To establish the supremacy of the law, we have so far avoided any extra-legal measures. We didn't do what the Iraqis did in 1958, when they started a series of infamous trials that came to be known as Al-Mahdawi's trials. Nor did we form revolutionary courts like those we had in Egypt after 1952 -- the courts that had no semblance of standard procedure and gave defendants no real chance of presenting their case.
We put Mubarak and his aides on trial to get justice, to punish them for the death of innocent people, and to prove that the law applies to everyone without distinction. Let this be a lesson to future presidents. The trip between the presidential palace and Tora Prison is shorter than it looks.

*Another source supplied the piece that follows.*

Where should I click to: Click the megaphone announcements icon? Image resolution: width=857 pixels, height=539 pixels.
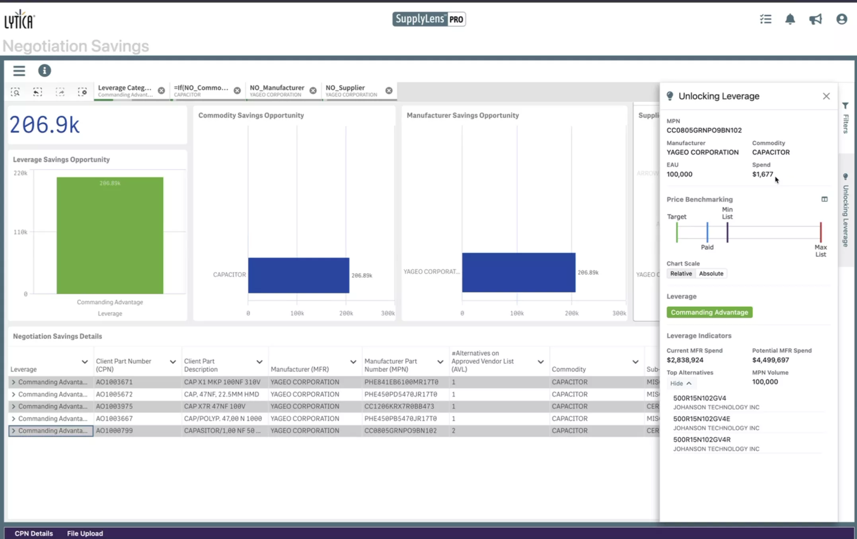tap(815, 19)
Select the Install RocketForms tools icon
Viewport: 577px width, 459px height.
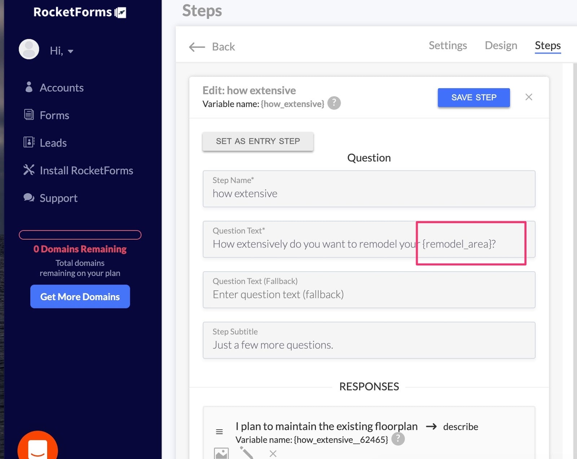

Those who abuse their power are no longer immune to the law.
The 25 January Revolution is, above all, about having a civil and lawful state. Now we have one, so let's not squander it. Political wrangling should not be allowed to get out of hand. We must elect a president through the ballot box, not in the street. We owe it to ourselves to have the lawful country for which we waited for so long.
Those who are asking for revolutionary courts are taking risks with the future of this country. Egypt needs to move forward, not be a captive of its past. Both the former president and his interior minister were convicted for failing to stop the killings. Interior Ministry officials against whom the evidence was inconclusive were set free. This is justice in motion. So let's not push the country over the brink.
This week's Soapbox speaker is a senior columnist at Al-Ahram.